Stored data
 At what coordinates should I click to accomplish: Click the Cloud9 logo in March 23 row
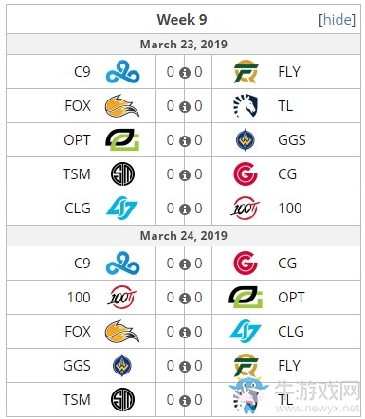[122, 72]
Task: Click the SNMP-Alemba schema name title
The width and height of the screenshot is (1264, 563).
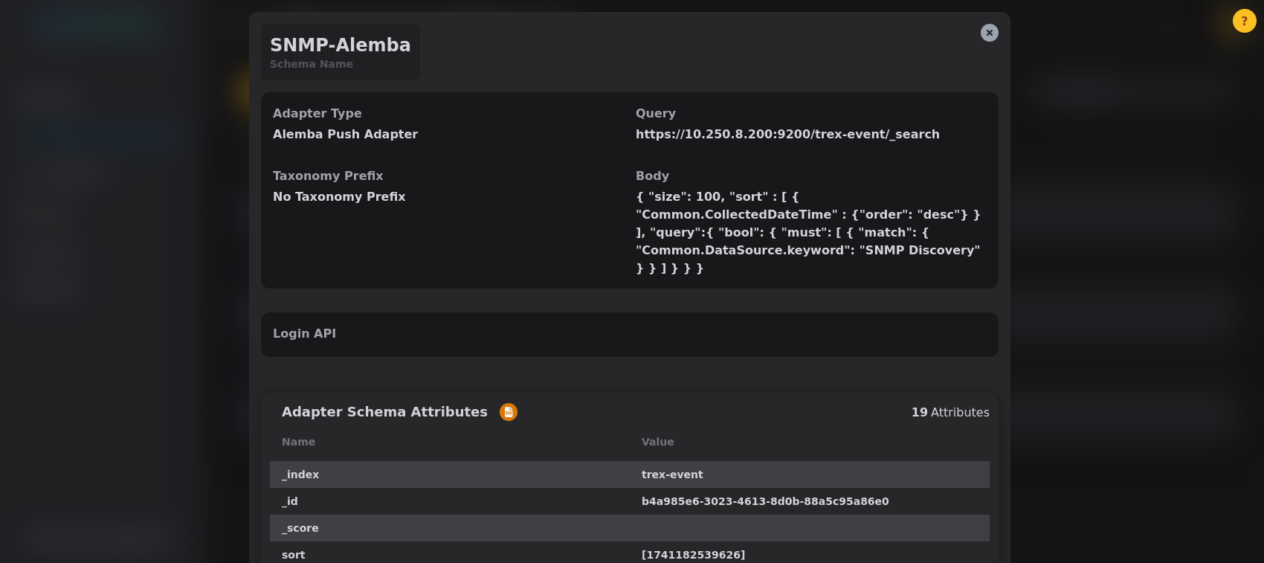Action: [x=340, y=45]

Problem to solve => An exact copy of the entries above is needed, with the pictures removed.

Exercise answer =>
 At what coordinates should I click to accomplish: Click the Cloud9 logo in March 23 row
[122, 72]
Task: Click the SNMP-Alemba schema name title
The width and height of the screenshot is (1264, 563).
Action: [x=340, y=45]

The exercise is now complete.